9. Socio-economic change & justice for weaker sections
Proposals:
- Ensure representation of SC/ST/Backward Classes on benches; targeted social policy; better institutions to ensure resources reach weaker sections.
- Consolidated statutory framework for reservations, with Arakshan Nyaya Adalats to resolve disputes.
- Residential schools for SC/ST/BC in every district; transfer many tribal areas under Sixth Schedule; special courts for atrocities; strict enforcement of laws banning manual scavenging.
- National authority to liberate and rehabilitate bonded labour; focus on women’s reservation, empowerment and protection.
Why it matters: Equity-focused structural measures to make constitutional promises effective
10. Decentralisation — Panchayats & Municipalities
Main suggestions:
- Restructure Eleventh & Twelfth Schedules to create a separate fiscal domain for local bodies.
- Declare Panchayats and Municipalities as institutions of self-government (amend Articles 243-G & 243-W).
- Give CAG auditing powers/standards for local bodies.
- Empower Election Commission over State Election Commissions; fixed procedures for dissolution and reports to State Legislature.
- Delimitation, reservation and rotation of local seats by Delimitation Commission.
Why it matters: Strengthen fiscal autonomy and constitutional status of local governments.
11. North-East specific measures
- Extend 73rd/74th Amendment benefits with sensitivity to regional traditions.
- Entrust many subjects to Autonomous District Councils (Sixth Schedule) and associate traditional governance with self-rule.
- Set up a National Immigration Council to examine citizenship and migrant issues.
Why it matters: Respect local traditions while integrating governance reforms.
12. Electoral processes
Strong recommendations:
- Disqualify from candidature persons charged with offences allowing >5 years imprisonment.
- Permanent bar on those convicted of heinous crimes.
- Speedy disposal of criminal cases against politicians and election petitions (special courts).
- Defer broad State funding of elections until robust regulation exists.
- Ban simultaneous contesting from multiple constituencies.
- Give the Election Code of Conduct legal sanctity (penal action on violations).
- Consider run-off system (50%+1) instead of first-past-the-post.
- Set higher thresholds for deposit forfeiture (increase required valid votes).
- Reconstitute appointment process for CEC and Election Commissioners via a multi-member recommending body.
Why it matters: Clean up candidate selection and electoral conduct — essential for representative democracy.
13. Political parties
Regulate via comprehensive law:
- Open membership; strict accounting and disclosure; candidates must declare assets & liabilities; parties cannot field convicted candidates; penalties (deregistration) for violations.
- Raise recognition thresholds to curb proliferation of tiny parties.

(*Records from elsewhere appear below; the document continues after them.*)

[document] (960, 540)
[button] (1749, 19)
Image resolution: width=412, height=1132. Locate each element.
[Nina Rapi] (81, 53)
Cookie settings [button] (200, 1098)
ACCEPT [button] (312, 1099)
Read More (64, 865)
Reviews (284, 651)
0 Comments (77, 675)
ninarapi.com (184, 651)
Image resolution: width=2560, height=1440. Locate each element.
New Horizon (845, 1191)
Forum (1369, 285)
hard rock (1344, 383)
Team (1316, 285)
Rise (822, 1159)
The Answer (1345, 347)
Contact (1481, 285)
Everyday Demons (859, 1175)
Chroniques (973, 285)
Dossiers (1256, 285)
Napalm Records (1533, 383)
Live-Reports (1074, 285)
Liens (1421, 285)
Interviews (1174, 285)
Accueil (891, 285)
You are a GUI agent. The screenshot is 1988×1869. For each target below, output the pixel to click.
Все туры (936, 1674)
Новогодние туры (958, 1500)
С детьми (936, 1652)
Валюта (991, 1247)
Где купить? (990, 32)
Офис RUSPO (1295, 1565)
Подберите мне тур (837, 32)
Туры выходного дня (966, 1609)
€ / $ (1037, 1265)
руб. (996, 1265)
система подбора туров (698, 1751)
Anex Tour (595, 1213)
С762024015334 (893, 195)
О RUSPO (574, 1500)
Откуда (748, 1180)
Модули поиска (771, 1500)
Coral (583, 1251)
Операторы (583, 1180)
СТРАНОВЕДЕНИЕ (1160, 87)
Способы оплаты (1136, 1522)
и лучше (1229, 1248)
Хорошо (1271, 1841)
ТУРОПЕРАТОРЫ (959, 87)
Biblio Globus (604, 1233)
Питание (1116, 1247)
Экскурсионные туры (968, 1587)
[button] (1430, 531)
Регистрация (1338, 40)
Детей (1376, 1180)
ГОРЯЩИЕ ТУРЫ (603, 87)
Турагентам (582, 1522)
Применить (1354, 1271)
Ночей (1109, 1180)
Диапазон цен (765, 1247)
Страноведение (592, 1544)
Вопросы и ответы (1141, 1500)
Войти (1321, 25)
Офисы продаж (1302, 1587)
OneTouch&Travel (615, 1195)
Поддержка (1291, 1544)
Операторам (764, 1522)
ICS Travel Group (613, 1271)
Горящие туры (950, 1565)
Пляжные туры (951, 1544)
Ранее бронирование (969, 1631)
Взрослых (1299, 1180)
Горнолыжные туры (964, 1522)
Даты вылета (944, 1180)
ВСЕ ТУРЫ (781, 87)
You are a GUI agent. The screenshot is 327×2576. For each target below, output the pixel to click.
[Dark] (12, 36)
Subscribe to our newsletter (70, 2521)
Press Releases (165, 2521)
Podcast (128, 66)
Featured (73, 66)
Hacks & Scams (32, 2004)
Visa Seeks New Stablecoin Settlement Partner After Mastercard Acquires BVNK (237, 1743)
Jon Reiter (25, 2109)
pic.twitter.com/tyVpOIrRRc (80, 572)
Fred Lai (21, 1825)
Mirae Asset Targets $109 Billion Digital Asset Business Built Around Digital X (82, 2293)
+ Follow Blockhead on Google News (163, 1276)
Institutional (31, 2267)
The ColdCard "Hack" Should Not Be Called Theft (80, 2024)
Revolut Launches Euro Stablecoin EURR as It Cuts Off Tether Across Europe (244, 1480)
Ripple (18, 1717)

- Regulate party funding: transparency, corporate donations with limits, audited accounts.
Why it matters: Targets nexus of money and politics and improves party accountability.
14. Anti-defection law (Tenth Schedule)
Suggested toughening:
- Defectors must resign and recontest their seat.
- Defectors barred from ministerial/public remunerative posts during the current term.
- Votes by defectors to topple governments should be invalid.
- Election Commission (not Speaker/Chairman) to decide on disqualification under defection.
Why it matters: Reduce opportunistic defections and party-hopping that destabilise governments.
Overall takeaway
NCRWC recommended deep institutional reform: enlarge rights, strengthen accountability, professionalise administration, clean electoral politics, make judiciary efficient, empower local bodies, and protect vulnerable groups — all within the Constitution’s basic structure.
UPSC tip (how to use this in answers/notes)
- Memorise major clusters: Rights, Judiciary, Parliament/Executive, Electoral reform, Centre–State, Decentralisation, Social justice.
- Use one example of a high-impact recommendation for each cluster (e.g., National Judicial Commission for judiciary, constructive no-confidence for executive, plea-bargaining for criminal justice).
- In essays/ethics/GS4, link recommendations → governance problems they aimed to fix.